PASSAGE FOR REVIEW:
--*--
BTW Hori is a video game  controller and accessory company who happens to make something the fight game community finds priceless.  They are not primarily an FGC cultural company and one of their products is a fight stick.  The American division saw lots of value in an easy to ambidextrize joystick.  

 

Also I designed it so you do not have to be a solder surgeon or spend big bucks for a custom to a decent joystick.

 

Also a problem NOT compensated for in the joystick you showed was that, depending on the game, mirror mapping may be different.  For a 2 button game, there are 2 choices:

index to index:

AB J BA

which is what most games use, which is the reason why I disliked the Sega SMS Joystick (it followed the below mapping) 

and left-to-left

AB J AB

which is usually only handy when the "action" is directed in one of 2 ways, like in Tutankham and Side Arms, firing left and firing right.

 

Do the buttons shift to an index-to-index mapping, or is this fixed:

 

WXYZ

ABCD

 

and not able to turn to:

 

ZYXW

DCBA

 

 

When you got 6 buttons and many different design theories about button placements, the ability to swap button arrangements comes in handy.
--*--
GIVEN DATA:
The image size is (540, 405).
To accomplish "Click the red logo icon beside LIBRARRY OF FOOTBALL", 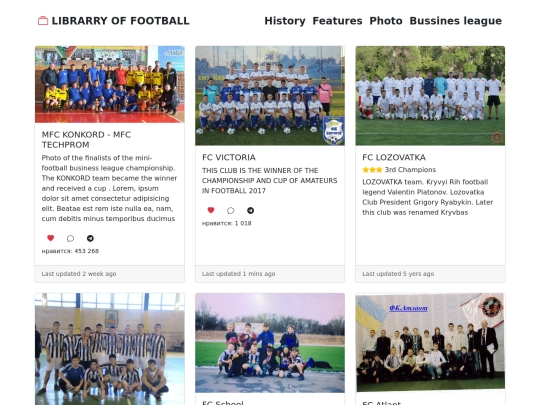I will tap(43, 21).
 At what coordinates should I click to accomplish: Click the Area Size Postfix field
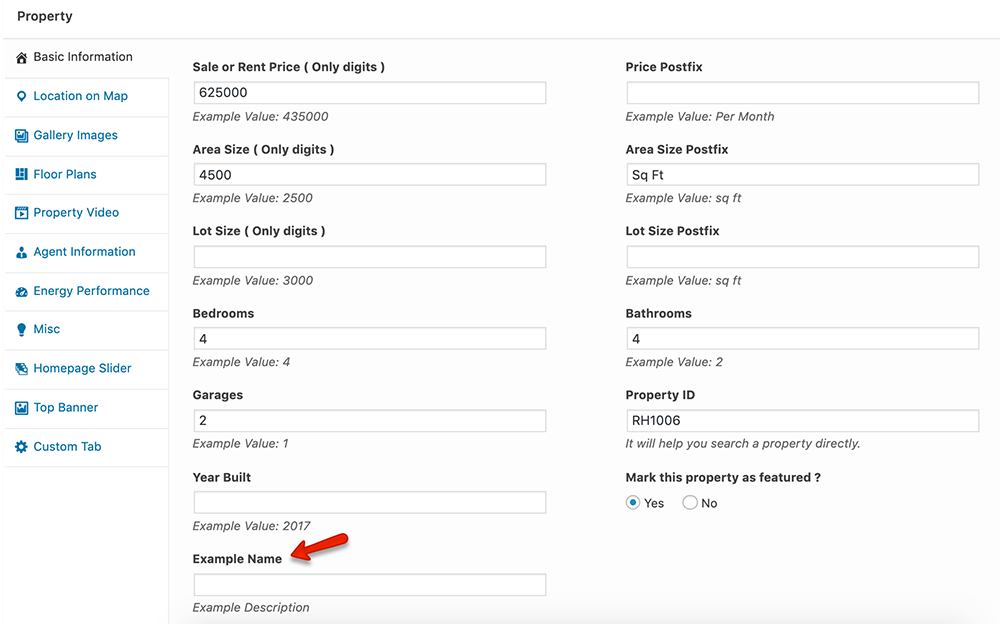click(x=802, y=175)
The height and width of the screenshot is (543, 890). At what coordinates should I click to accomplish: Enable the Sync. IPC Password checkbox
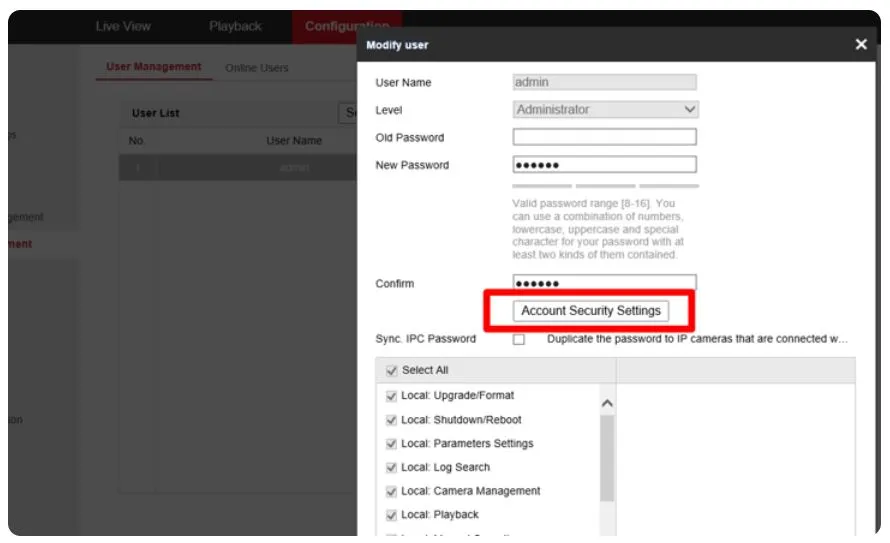point(519,340)
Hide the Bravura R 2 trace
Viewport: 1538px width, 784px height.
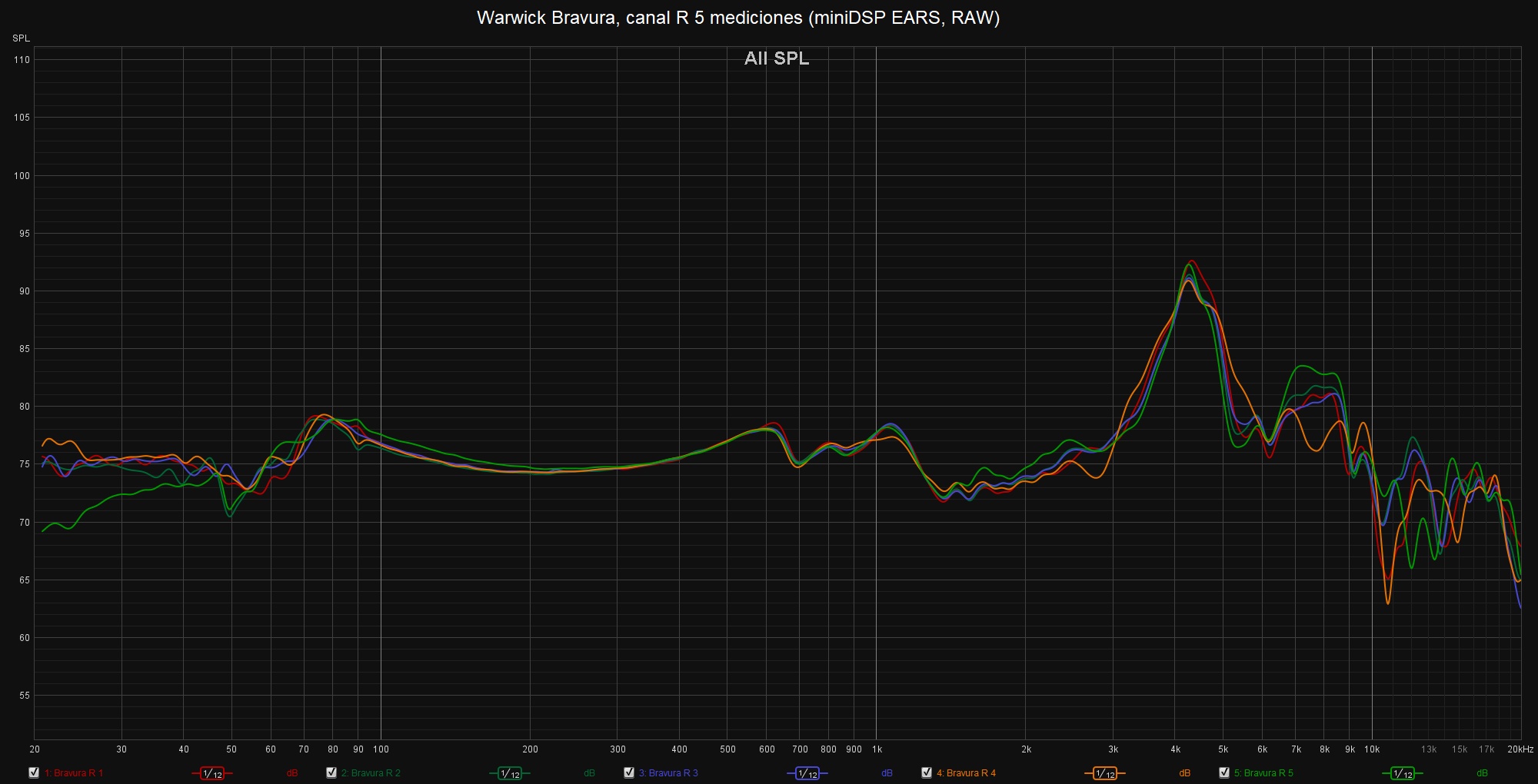331,772
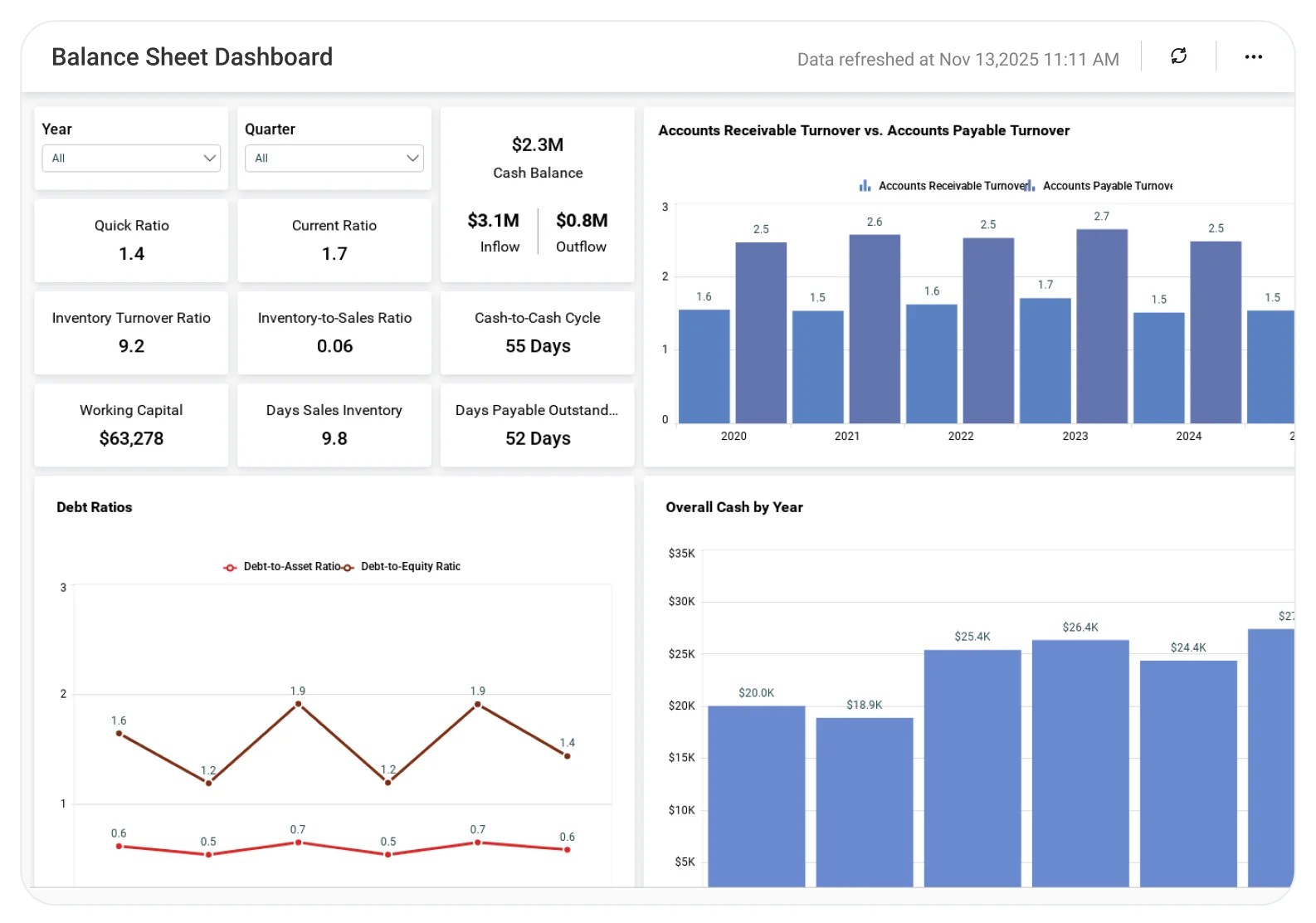
Task: Click the refresh data icon
Action: [x=1178, y=56]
--*--
ASSIGNMENT 1:
Print the part of the joystick post between "BTW Hori is" and "to ambidextrize joystick.", inclusive.
ASSIGNMENT 2:
Answer these questions from the joystick post:
(a) What kind of company is Hori said to be?
(b) Which mapping do most two-button games use, according to the post?
(c) Which two games are named as cases where left-to-left mapping is handy?
ASSIGNMENT 3:
List every button-layout string in the joystick post that stands on a line by itself.

WRITTEN ANSWER 1:
BTW Hori is a video game  controller and accessory company who happens to make something the fight game community finds priceless.  They are not primarily an FGC cultural company and one of their products is a fight stick.  The American division saw lots of value in an easy to ambidextrize joystick.

WRITTEN ANSWER 2:
(a) A video game controller and accessory company.
(b) Index to index (AB J BA).
(c) Tutankham and Side Arms.

WRITTEN ANSWER 3:
AB J BA
AB J AB
WXYZ
ABCD
ZYXW
DCBA